[start Raw data]

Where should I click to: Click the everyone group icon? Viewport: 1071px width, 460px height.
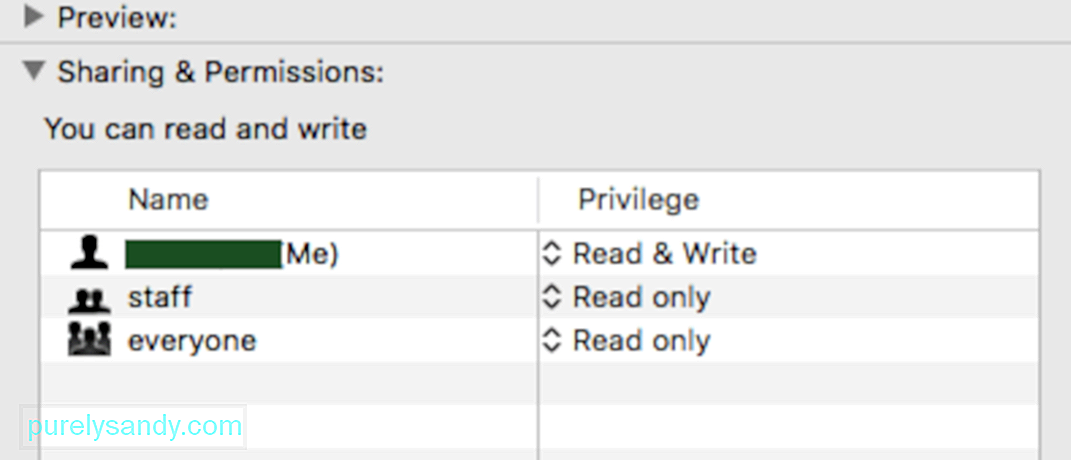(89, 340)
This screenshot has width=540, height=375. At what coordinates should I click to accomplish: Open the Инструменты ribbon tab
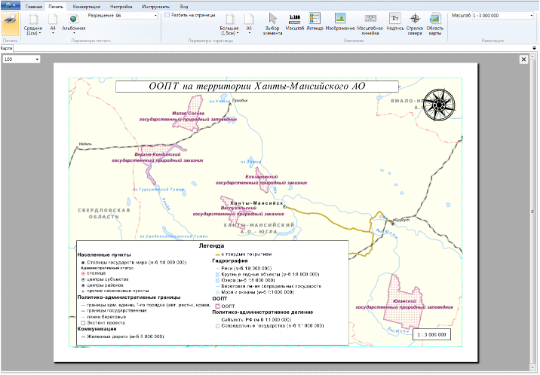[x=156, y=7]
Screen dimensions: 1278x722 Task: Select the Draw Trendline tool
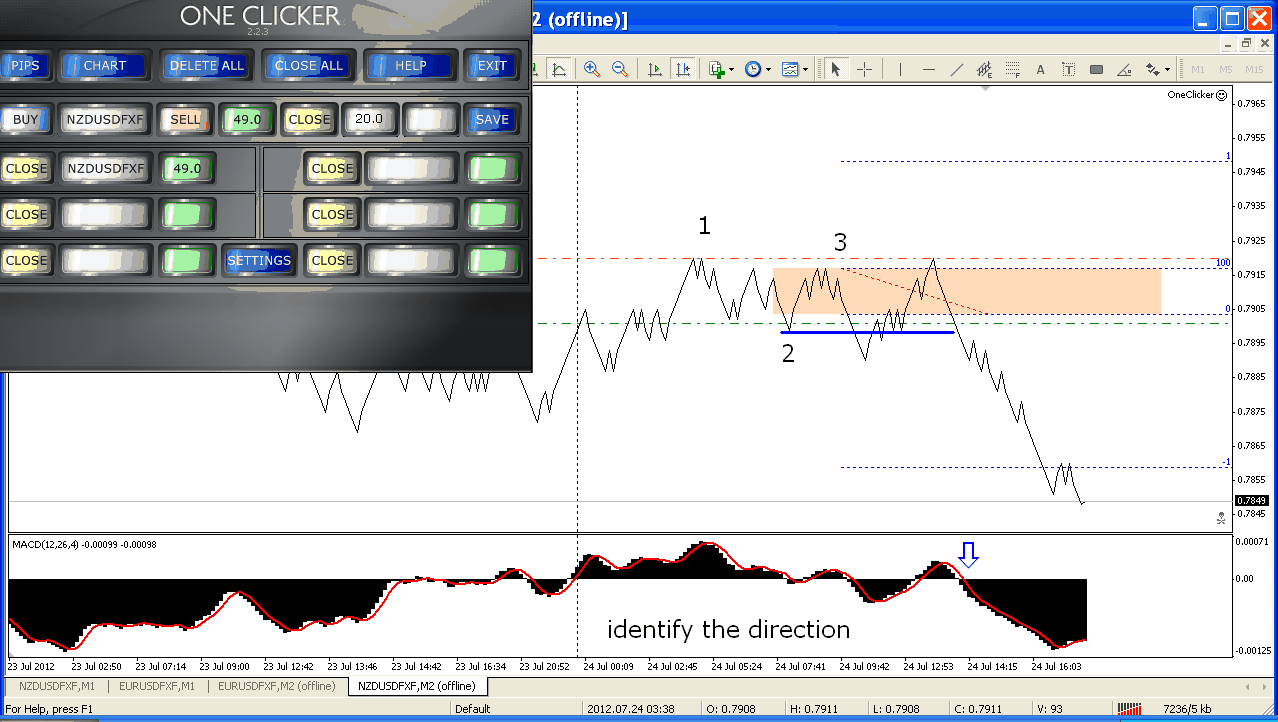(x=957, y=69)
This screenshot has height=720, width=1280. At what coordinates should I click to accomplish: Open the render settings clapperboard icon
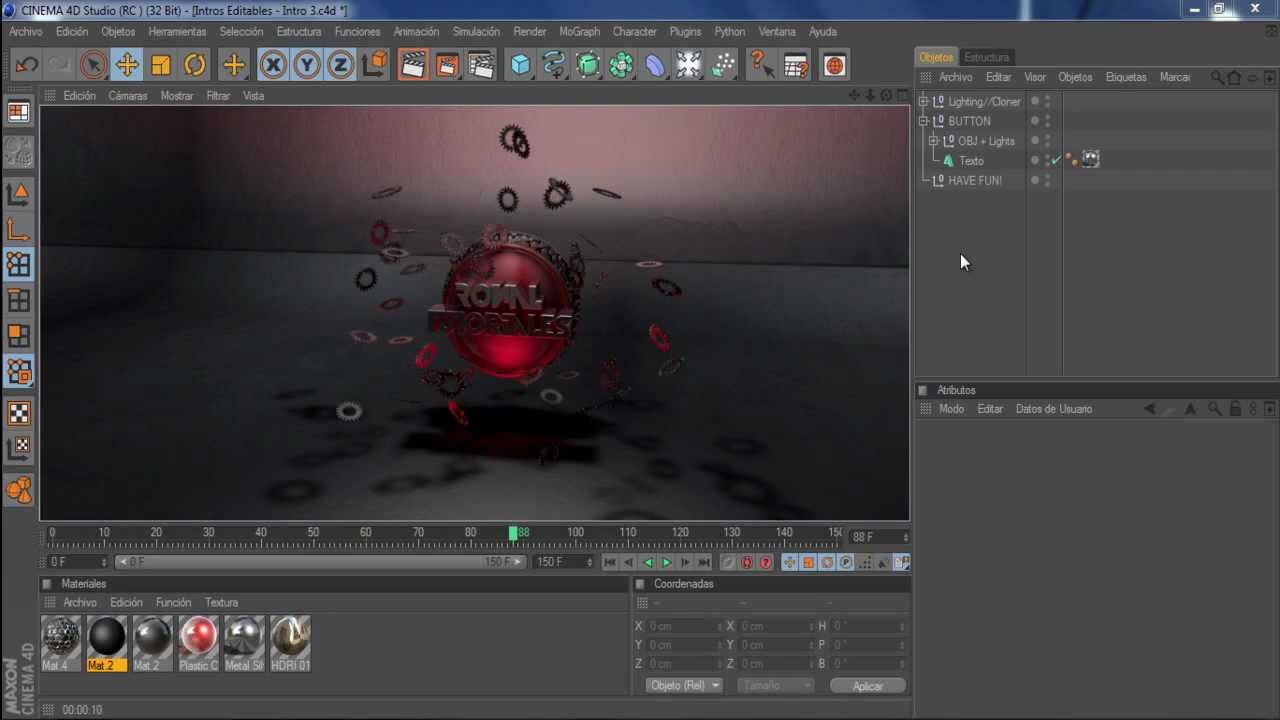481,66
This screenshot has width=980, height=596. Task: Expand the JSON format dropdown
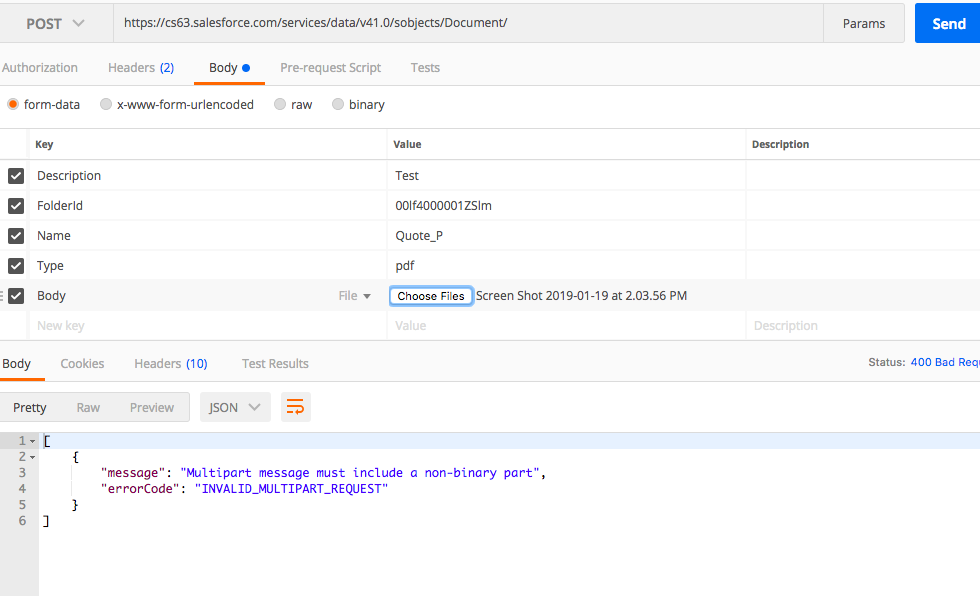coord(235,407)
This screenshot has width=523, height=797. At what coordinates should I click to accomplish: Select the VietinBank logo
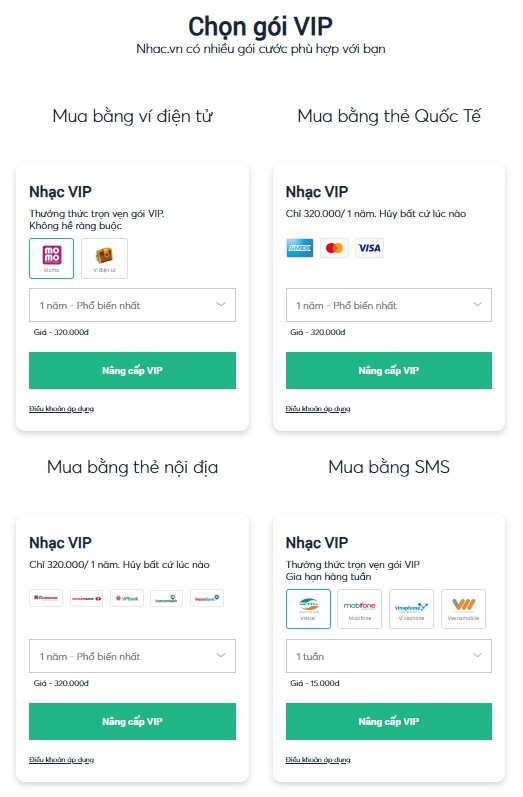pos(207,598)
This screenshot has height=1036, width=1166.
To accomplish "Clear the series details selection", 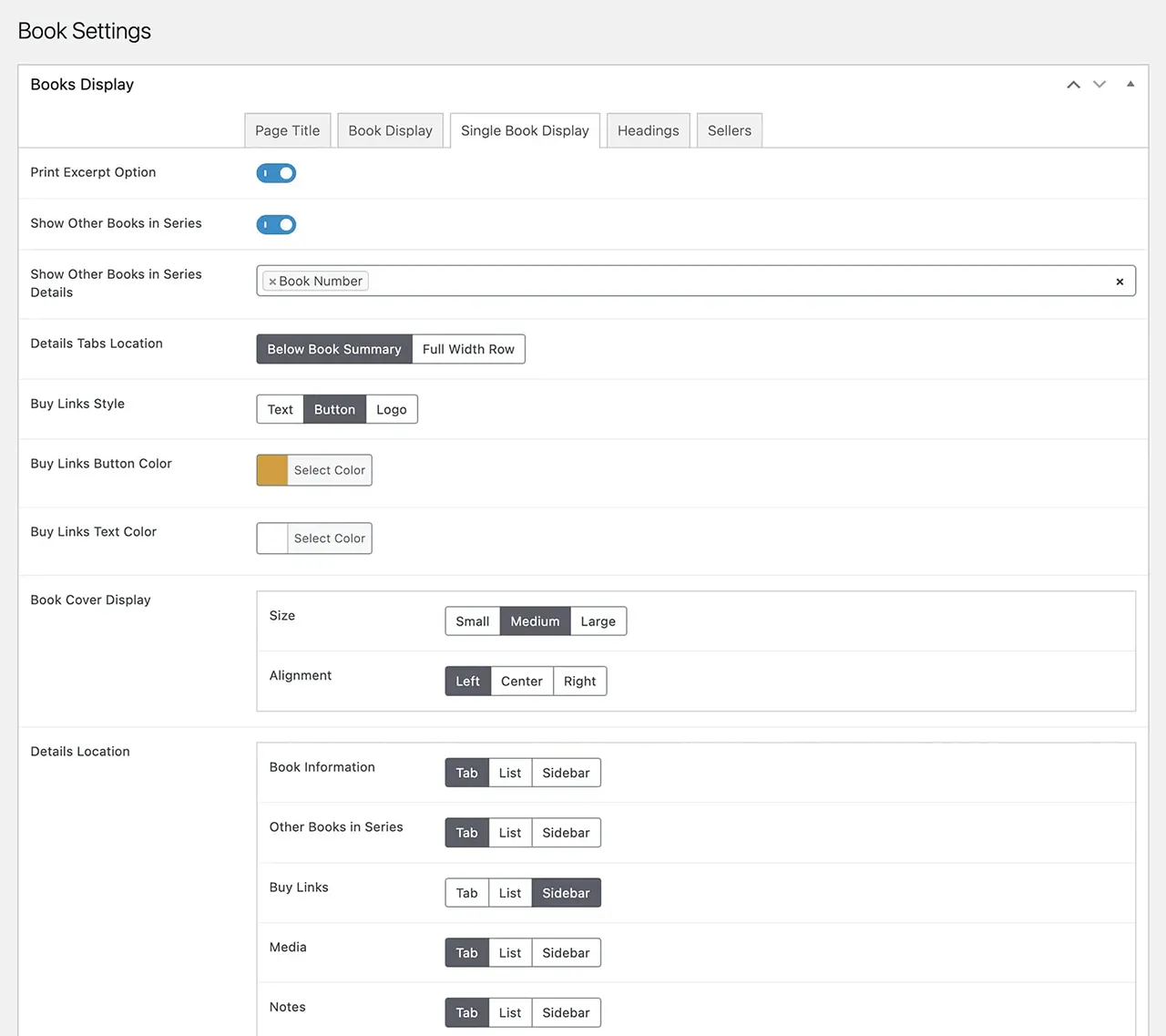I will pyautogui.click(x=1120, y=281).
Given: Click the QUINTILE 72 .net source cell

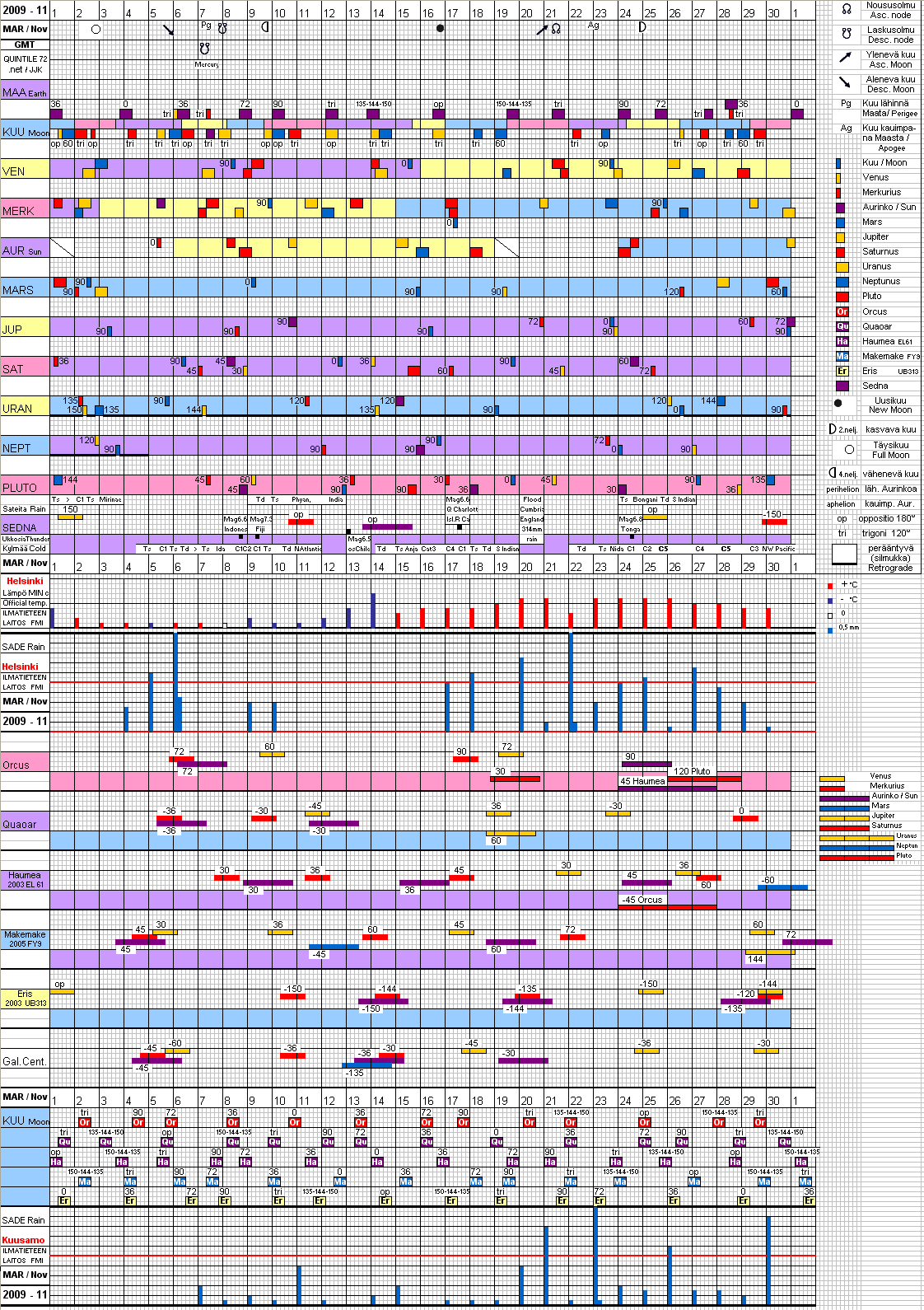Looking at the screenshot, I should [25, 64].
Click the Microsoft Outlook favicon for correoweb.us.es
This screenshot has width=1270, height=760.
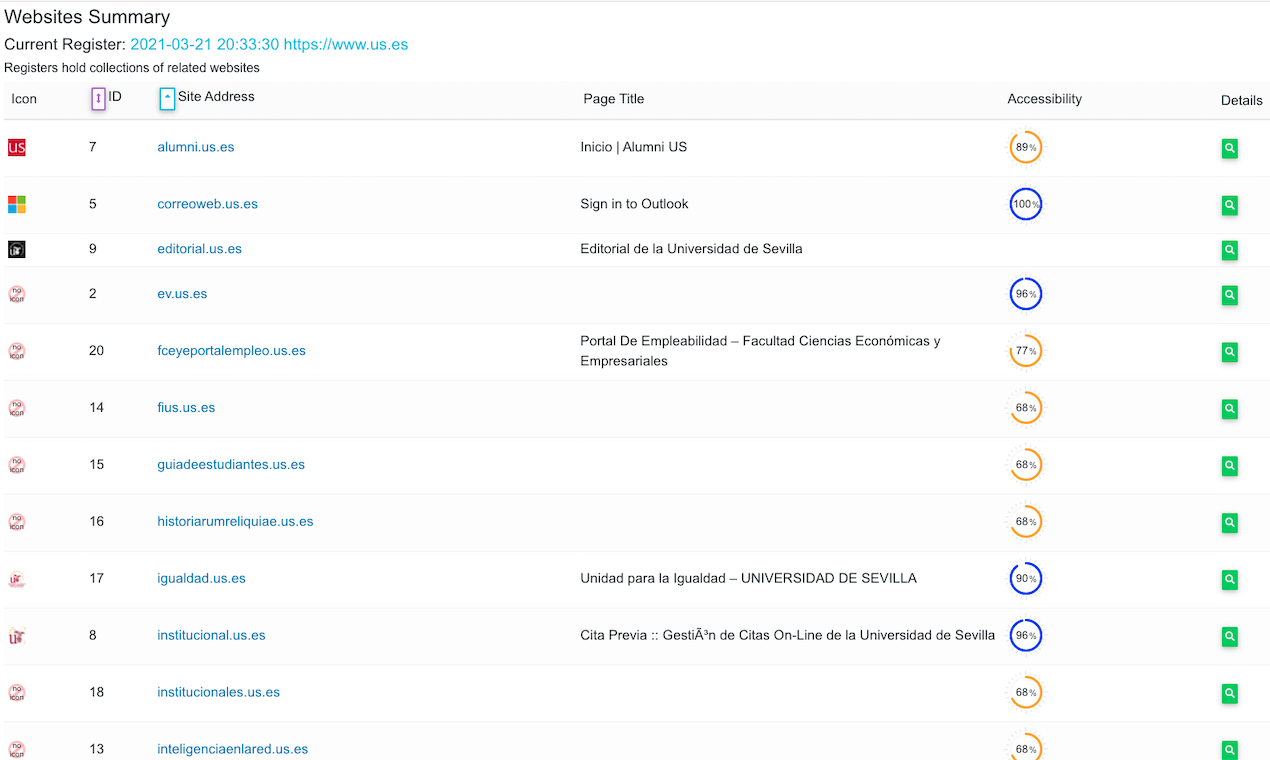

[end Raw data]

Exercise instructions
Copy out everything from the line containing "Click the Microsoft" down to the end of the entries, keeping each line unchanged and leaving the pictures out.

Task response
Click the Microsoft Outlook favicon for correoweb.us.es
This screenshot has width=1270, height=760.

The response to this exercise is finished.